Glucagon-like peptide 1 (GLP-1) reduces appetite and energy intake in humans, whereas the other incretin hormone, glucose-dependent insulinotropic polypeptide (GIP), seems to have no effect on eating behaviour. Interestingly, studies in rodents have shown that concomitant activation of GIP and GLP-1 receptors may potentiate the satiety-promoting effect of GLP-1, and a novel dual GLP-1/GIP receptor agonist was recently shown to trigger greater weight losses compared with a GLP-1 receptor agonist in individuals with type 2 diabetes. The aim of this study was to delineate the effects of combined GIP and GLP-1 receptor activation on energy intake, appetite and resting energy expenditure in humans.
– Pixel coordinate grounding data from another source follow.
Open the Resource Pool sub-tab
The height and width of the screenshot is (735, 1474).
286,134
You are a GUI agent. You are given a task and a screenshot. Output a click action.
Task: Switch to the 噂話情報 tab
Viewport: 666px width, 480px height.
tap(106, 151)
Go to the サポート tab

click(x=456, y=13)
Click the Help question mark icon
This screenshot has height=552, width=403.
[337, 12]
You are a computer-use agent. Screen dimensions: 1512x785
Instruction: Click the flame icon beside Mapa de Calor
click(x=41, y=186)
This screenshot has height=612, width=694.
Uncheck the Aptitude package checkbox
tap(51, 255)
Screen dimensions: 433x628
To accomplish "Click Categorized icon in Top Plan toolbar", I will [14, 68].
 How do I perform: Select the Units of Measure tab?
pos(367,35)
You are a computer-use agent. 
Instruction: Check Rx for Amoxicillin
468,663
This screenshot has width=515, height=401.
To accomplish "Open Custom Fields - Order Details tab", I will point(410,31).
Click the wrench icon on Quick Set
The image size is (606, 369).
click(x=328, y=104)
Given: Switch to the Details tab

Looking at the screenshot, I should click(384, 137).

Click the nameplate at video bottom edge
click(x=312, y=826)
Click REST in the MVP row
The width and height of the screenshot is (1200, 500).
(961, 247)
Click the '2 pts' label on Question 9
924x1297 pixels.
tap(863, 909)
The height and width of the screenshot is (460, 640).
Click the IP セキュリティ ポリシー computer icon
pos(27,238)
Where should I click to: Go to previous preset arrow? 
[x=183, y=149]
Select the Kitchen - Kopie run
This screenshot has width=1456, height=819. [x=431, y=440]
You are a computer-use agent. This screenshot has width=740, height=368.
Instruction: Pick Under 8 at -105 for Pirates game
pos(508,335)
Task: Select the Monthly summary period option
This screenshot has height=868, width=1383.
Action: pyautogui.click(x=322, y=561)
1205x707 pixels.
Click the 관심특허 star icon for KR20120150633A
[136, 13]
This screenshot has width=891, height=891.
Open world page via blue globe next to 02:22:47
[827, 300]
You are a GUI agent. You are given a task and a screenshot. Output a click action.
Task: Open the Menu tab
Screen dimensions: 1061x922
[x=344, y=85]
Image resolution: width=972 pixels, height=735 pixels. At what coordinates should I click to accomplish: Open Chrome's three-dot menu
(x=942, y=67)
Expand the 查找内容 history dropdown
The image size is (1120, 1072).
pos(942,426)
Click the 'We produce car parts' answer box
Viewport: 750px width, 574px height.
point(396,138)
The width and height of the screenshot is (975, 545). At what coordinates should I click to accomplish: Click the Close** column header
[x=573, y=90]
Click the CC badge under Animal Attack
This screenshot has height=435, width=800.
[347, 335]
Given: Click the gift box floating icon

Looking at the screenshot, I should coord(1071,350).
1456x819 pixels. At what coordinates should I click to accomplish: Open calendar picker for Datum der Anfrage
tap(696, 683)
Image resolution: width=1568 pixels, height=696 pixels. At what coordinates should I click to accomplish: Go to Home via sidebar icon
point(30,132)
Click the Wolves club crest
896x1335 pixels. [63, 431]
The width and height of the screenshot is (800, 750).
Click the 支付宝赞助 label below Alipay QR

We examined 17 overweight/obese men in a crossover design with 5 study days. On day 1, a 50g OGTT was performed; on the following 4 study days, the men received an isoglycaemic i.v. glucose infusion (IIGI) plus saline (154mmol/l NaCl; placebo), GIP (4pmolkg-1min-1), GLP-1 (1pmolkg-1min-1) or GIP+GLP-1 (4 and 1pmolkg-1min-1, respectively). All IIGIs were performed in a randomised order blinded for the participant and the investigators. The primary endpoint was energy intake as measured by an ad libitum meal after 240min. Secondary endpoints included appetite ratings and resting energy expenditure, as well as insulin, C-peptide and glucagon responses. Energy intake was significantly reduced during IIGI+GLP-1 compared with IIGI+saline infusion (2715 ± 409 vs 4483 ± 568kJ [mean ± SEM, n = 17], p = 0.014), whereas there were no significant differences in energy intake during IIGI+GIP (4062 ± 520kJ) or IIGI+GIP+GLP-1 (3875 ± 451kJ) infusion compared with IIGI+saline (p = 0.590 and p = 0.364, respectively). Energy intake was higher during IIGI+GIP+GLP-1 compared with IIGI+GLP-1 infusion (p = 0.039). While GLP-1 infusion lowered energy intake in overweight/obese men, simultaneous GIP infusion did not potentiate this GLP-1-mediated effect. ClinicalTrials.gov NCT02598791 FUNDING: This study was supported by grants from the Innovation Fund Denmark and the Vissing Foundation.